*PROVIDED TEXT*.
::::::
This python script is developed for probiotic species detection from metagenomic sample using whole metagenome shotgun sequencing. This method using the read mapping coverage for species detection and representative genome sequence for each species and sub-species were selected based on all pairwise comparison of all available complete genomes for lactic acid generating bacteria.
[Prerequisites]
- python2 (https://www.python.org/)
- bowtie2 (http://bowtie-bio.sourceforge.net/bowtie2/index.shtml)
- SAMtools (http://samtools.sourceforge.net/)
- bedtools (https://bedtools.readthedocs.io/en/latest/)
- TMAP (https://github.com/iontorrent/TS/tree/master/Analysis/TMAP) * for Ion Torrent platform
# Executables of all program have to be added to ystem Path.
[Installation]
-
Download pre-builted index database.
::::::
*PROVIDED DATA*.
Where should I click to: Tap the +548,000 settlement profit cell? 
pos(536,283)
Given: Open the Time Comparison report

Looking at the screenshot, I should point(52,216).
::::::
*WHAT NEEDS TO BE DONE*.
Continue the README for the probiotic species detection script after its last line, "Download pre-builted index database."

*WRITTEN REPLY*.
- Identification for Illumina : https://drive.google.com/open?id=1KrAzIApnJVQjNdeYn5NYsuw0_Ib9naxp
- Identification for Ion Torrent : https://drive.google.com/open?id=1Eg0rbzHjEjyj9myhMeHPFK0V70e_PycV
- Proportion for Illumina : https://drive.google.com/open?id=1exQu0AWnfcD8k7BOthGbGxERp_3voICj
- Proportion for Ion Torrent : https://drive.google.com/open?id=1_zETO4W1KScaK4TRxYo8gG1teFzcfoV3
-
Extract the database index file.
mkdir Database && mkdir Database/proportion (for Illumina platform) tar -zxvf 132_reference_database_bowtie2_index.tar.gz -C Database tar -zxvf 23_proportion_database_bowtie2_index.tar.gz -C Database/proportion (for Ion Torrent platform) tar -zxvf 132_reference_database_TMAP_index.tar.gz -C Database tar -zxvf 23_proportion_database_TMAP_index.tar.gz -C Database/proportion
[Basic Usage]
1. Execute the pipeline.
python APD.py
2. Select analysis.
"Analysis (identification or proportion):" --> Select type the Analysis. (Example: identification)
3. Select Sequencing Platform (Current support Illumina, Ion torrent)
"platform(illumina or ion_torrent):" --> Select the platform for the sequencing file.(Example: illumina)
4. Prefix of the Result file
"OUTPUT_FILE name:" --> Specify the prefix of output file name. (Example: Result_product_A)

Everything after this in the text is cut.